Wednesday, January 26, 2022

January's End

On this Wednesday, the breeze is blowing and the air is cold. Little precipitation has fallen this month so the blue sky is welcome color in the landscape. Temperatures bounce between bitter and almost balmy. It feels like an odd sort of winter but maybe that is just the way I feel. I have made good progress with my knitting. 
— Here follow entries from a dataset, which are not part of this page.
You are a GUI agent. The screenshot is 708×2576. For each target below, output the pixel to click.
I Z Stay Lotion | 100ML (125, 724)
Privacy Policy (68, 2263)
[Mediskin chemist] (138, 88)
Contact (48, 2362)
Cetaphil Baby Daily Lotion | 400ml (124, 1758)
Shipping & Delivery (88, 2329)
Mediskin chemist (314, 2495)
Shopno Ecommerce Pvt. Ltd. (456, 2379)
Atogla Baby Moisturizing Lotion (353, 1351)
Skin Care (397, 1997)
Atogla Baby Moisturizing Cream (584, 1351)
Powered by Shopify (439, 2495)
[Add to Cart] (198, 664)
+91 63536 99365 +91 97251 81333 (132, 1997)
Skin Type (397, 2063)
Today I link with Kat and the other Unravelers to talk about fiber and reading. Two spindles of Polworth rest before plying and I had a bit of unraveling but nothing serious. The Anker's Cardigan - My Size begins to look like a sweater. I separated the sleeves from the body, knit an inch or so, and tried on the sweater. It fits which is good because this is fingering weight yarn on small needles and that yoke ribbing took some time. I left the stitches on the needle in an effort to save time. If you predicted I saved no time, you would be right. Some front stitches popped off one side of the needle. Somehow the edge stitch pulled out two rows down. I put the stitches back on the needle, fiddled with the edge stitch and knit another two rows. I didn't like the look of the edge so I pulled all the stitches off the needle and frogged down to two rows below the errant stitch. The sweater is back on track with the edge stitch corrected. I can drop down in the middle of a row to pick up or fix a stitch. I have fixed cables several rows down but edge stitches are a different story.  
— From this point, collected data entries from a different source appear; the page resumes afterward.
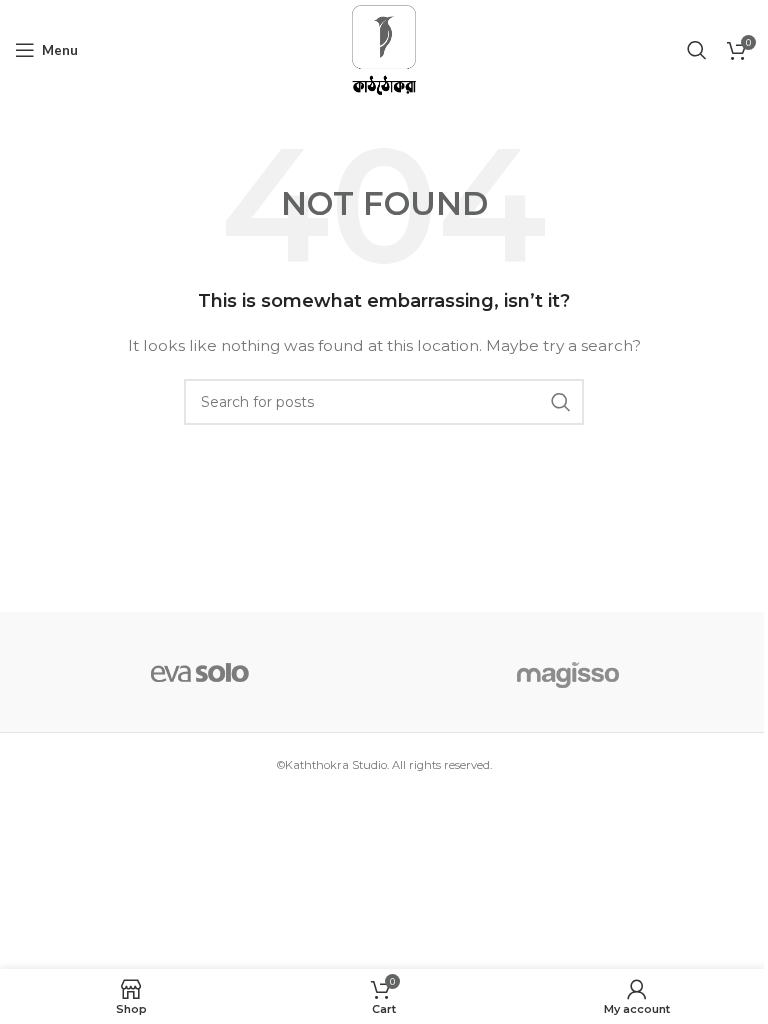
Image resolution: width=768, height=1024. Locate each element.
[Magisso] (568, 672)
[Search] (697, 50)
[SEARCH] (561, 402)
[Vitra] (199, 672)
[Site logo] (384, 49)
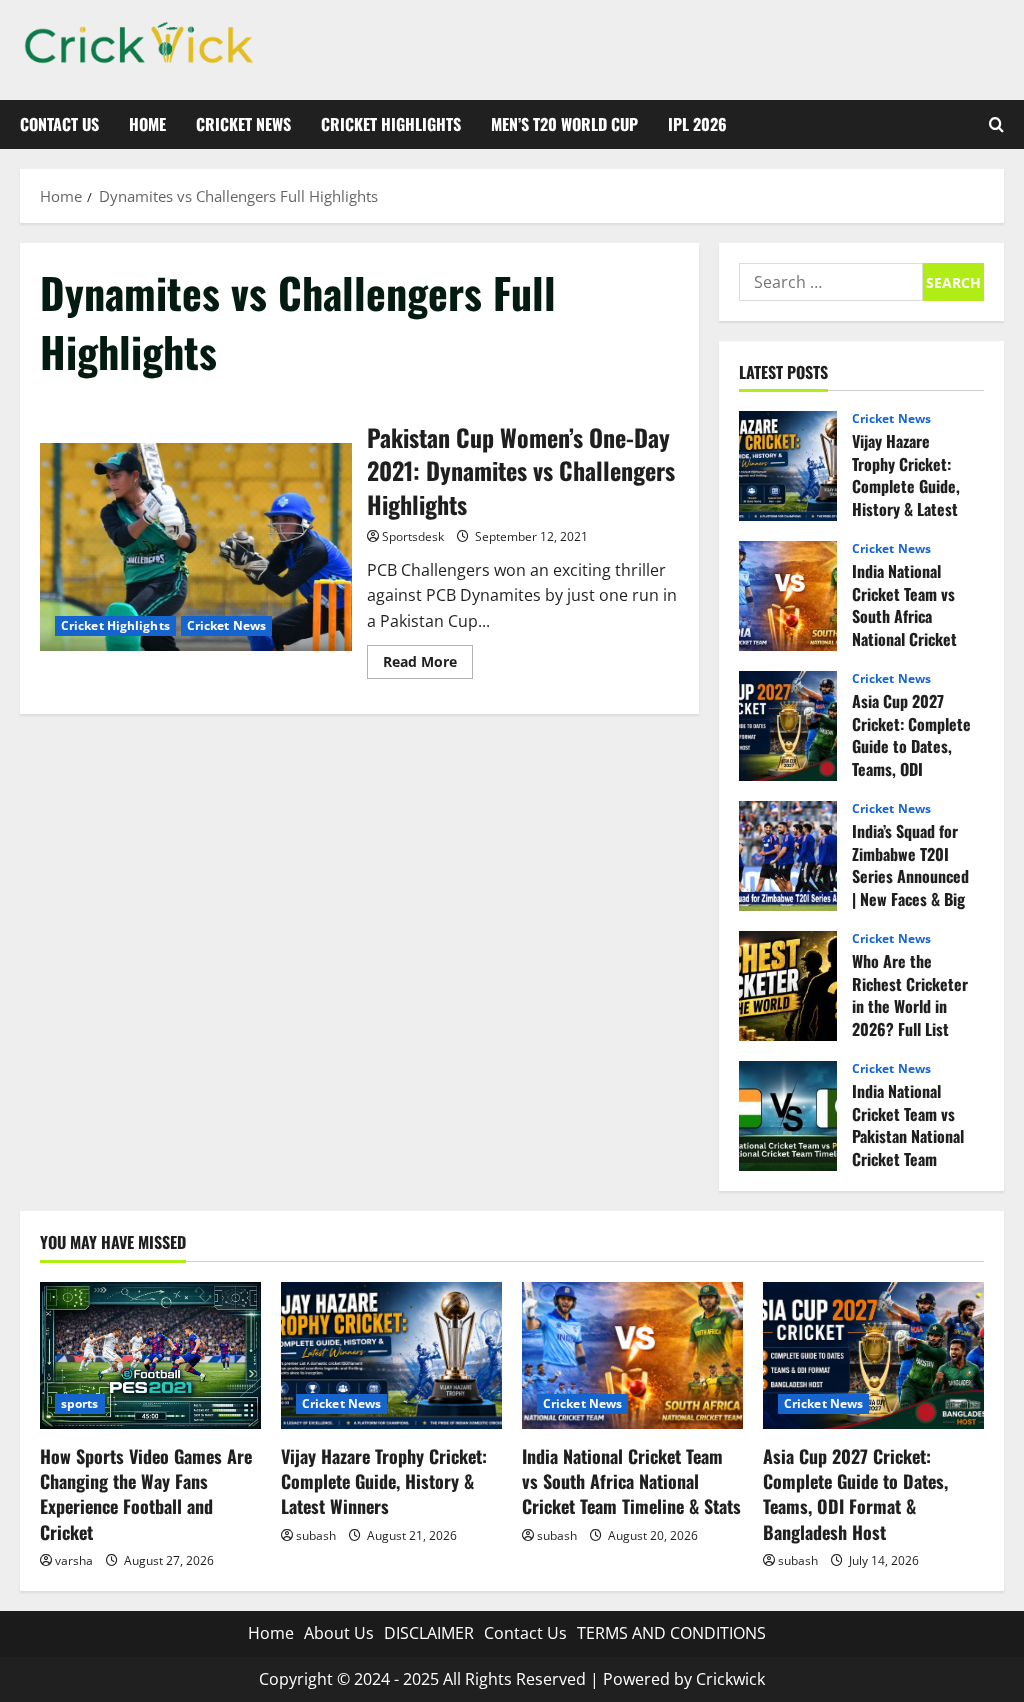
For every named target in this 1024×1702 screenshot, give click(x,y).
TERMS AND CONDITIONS (671, 1633)
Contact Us (59, 124)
I worked on the prairie shawl. Already it has eleventy-million ends but I don't mind weaving in the ends. I like closure and finishing a project. I knit in some odd pieces of a skein of Anzula that I used in another shawl. The clay color is a good addition. If you look close you can see a few rows here and there. Colors are so interesting. I pulled one other skein and a mini skein from stash and thought they coordinated well but when I knit them into the shawl they didn't go well at all. I enjoy playing with odds and ends in shawls of multiple colors. What can I create with what I have?  
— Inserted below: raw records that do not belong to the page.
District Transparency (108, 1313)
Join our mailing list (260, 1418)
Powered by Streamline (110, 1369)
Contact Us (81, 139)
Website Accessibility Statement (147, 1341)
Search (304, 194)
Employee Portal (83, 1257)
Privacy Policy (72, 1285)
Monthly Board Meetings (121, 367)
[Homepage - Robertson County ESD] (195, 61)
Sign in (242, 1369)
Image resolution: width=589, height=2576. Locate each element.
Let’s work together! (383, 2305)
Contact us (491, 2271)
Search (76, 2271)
I'm reading These Precious Days, a collection of essays by Ann Patchett. Patchett is a strong writer and I'm enjoying them. I haven't read the essay which Patchett used as the title of the book but I keep thinking about what those words mean to me. I'm rereading The Water Dancer by Ta-Nehisi Coates. It is  this month's selection in my local book group. Last year I listened to the audio and it was excellent. Reading the hard-copy and knowing the story, I notice some of the subtle fore-shadowing that I missed while listening. The subject matter is hard but the story is beautifully written. Coates vocabulary choices make me think differently. Do you reread books? 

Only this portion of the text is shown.